Under the Skin: You Too Can Have a Body Like Mine by Alexandra Kleeman

by Alina Cohen

If you choose to read Alexandra Kleeman’s debut novel, You Too Can Have a Body Like Mine, here are a few of the indelible images with which you’ll be presented: A lopped off braid, swallowed slowly by its owner’s roommate; a girl bathing in just salt, begging to go to soccer practice; and a grocery store with only fake food and empty boxes. As a counterbalance to the disorienting nature of her prose, Kleeman begins her story with a stripped down, simple set-up: The city has no name and her characters are designated via letters (A, B, and C), dehumanizing them to the point of structural shell. The story, in essence, is about a woman, her roommate, and her boyfriend, and the triangulation of their relationships that could easily transpire anywhere. A is a young woman who works as a proofreader and lives in an apartment with B, a woman who resembles her. A has a boyfriend, C, with whom things don’t seem quite right. A watches a lot of commercials and spends a lot of time being hungry and not eating. These are characters and roles with which a certain subset of readers will easily be able to identify: the jealous friend or lover, the floundering postgraduate, the millennial seeking meaning.

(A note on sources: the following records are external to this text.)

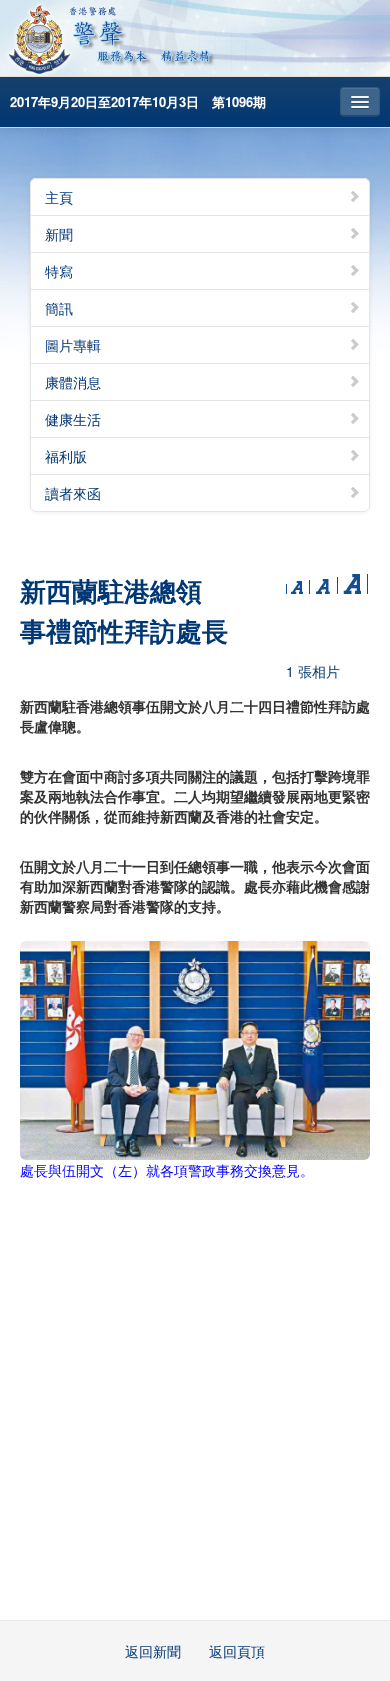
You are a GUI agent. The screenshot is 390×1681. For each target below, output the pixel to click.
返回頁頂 (237, 1651)
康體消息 (73, 382)
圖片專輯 (73, 345)
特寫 (59, 271)
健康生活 (73, 419)
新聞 (59, 234)
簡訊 (59, 308)
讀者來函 (73, 493)
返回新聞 (153, 1651)
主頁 (59, 197)
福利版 (66, 456)
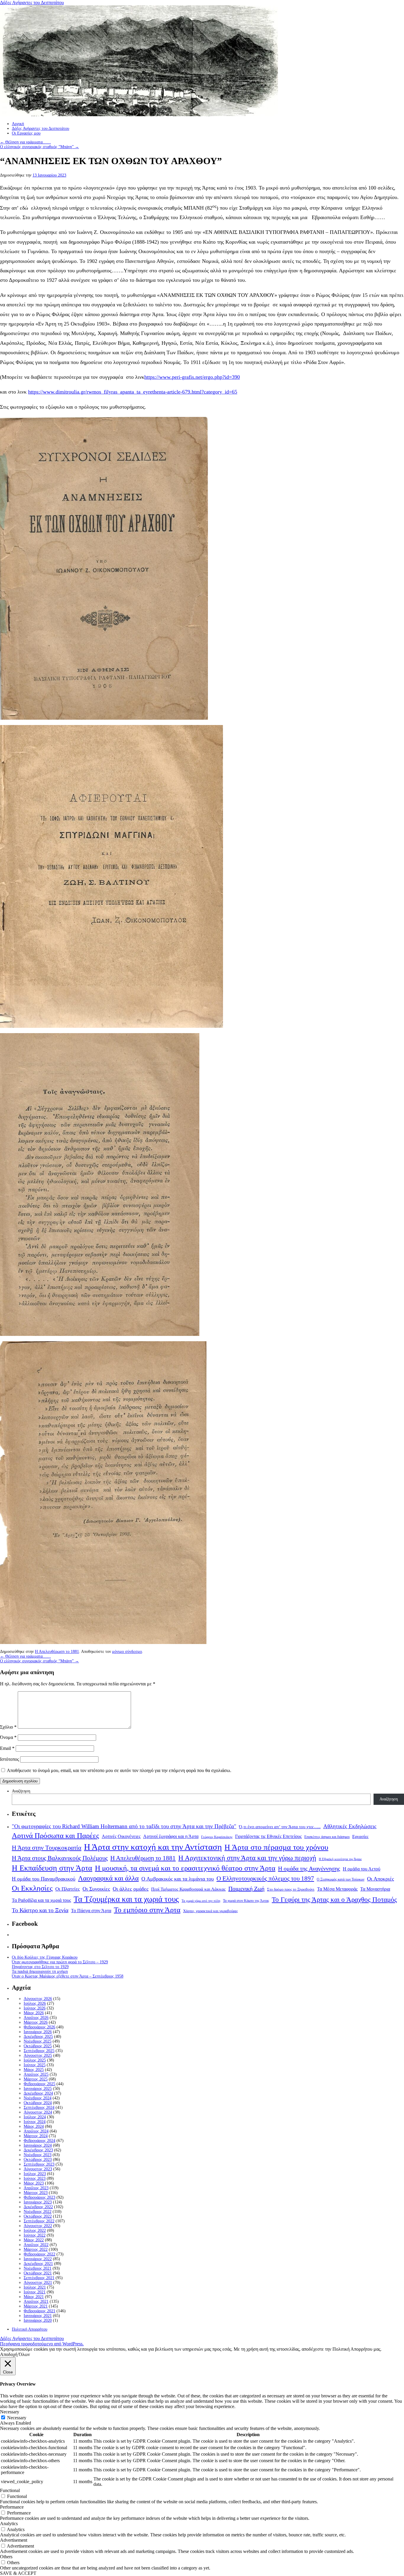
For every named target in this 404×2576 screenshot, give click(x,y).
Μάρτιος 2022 (36, 2249)
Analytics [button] (9, 2523)
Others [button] (6, 2556)
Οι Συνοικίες (96, 1889)
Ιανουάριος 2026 (38, 2032)
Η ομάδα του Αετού (361, 1869)
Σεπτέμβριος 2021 (39, 2278)
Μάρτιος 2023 (36, 2192)
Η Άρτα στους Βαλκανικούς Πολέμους (60, 1858)
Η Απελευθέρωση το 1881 (57, 1651)
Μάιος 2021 (34, 2297)
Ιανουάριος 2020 (38, 2320)
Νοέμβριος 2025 (37, 2041)
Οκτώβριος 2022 (38, 2216)
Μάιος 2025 (34, 2069)
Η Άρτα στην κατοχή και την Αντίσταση (153, 1847)
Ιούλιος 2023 (35, 2174)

The power of Kleeman’s language lies partially in her descriptions, the way she dissects ordinary activities. Kleeman endows elements of contemporary life with new, strange ideas: a roommate conflict becomes a searing challenge to a woman’s identity, the simple act of cleansing takes on insidious dimensions, and a supermarket adopts a sinister agenda. Kleeman asks her readers to reconsider the mundane activities that comprise their daily lives and the strangeness inherent within. Using the terminology of both destruction and sexuality, Kleeman asks the reader to reconsider the act of eating:

“I dug a cool finger under its skin until I felt cool flesh, then I rooted that finger around and around,” she writes about the manner in which A eats an orange. “The rind tore with a soft, cottony sound, the peel one smooth, blunt piece trailing off the fist of the fruit…My hand ripped a wad of pulp and pushed it through the space between my lips. Juice crawled down the side of my palm.”

Kissing, too, receives the special Kleeman treatment. She writes, “A mouth was a means into a person, but it also offered one of the neatest ways out. Whatever entered that slick passage immediately began pushing through to the other side, emerging unrecognizable and many steps removed from itself… What this meant was… when he kissed me a part of him worked blindly to undo my body. When I put my own mouth on him, the material in my body sized up the material in his, checked to see if it was food or something other, something indigestible that would never truly penetrate.” Again, Kleeman mixes the language of sexuality and destruction, suggesting how intertwined and interrelated the two might in fact be.

There’s a hypnotic quality to her writing, a deep meditation on human activity that moves the writing forward more than shifting characters into different surroundings and circumstances. The plot takes off about two thirds of the way into the book, after A fights with both B and C. She becomes wrapped up in a cult that starves and dehumanizes its members, promoting conformity and a certain colorlessness. But by this point, the reader may not care what happens next; the novel’s suspense derives from the surprises in Kleeman’s language, not in her plot. It’s a strength of the author’s prose that eating an orange or kissing a boyfriend can become a major, thought-provoking action within the novel. Readers will trust Kleeman to take them somewhere new, strange, and surprising, wherever that may be.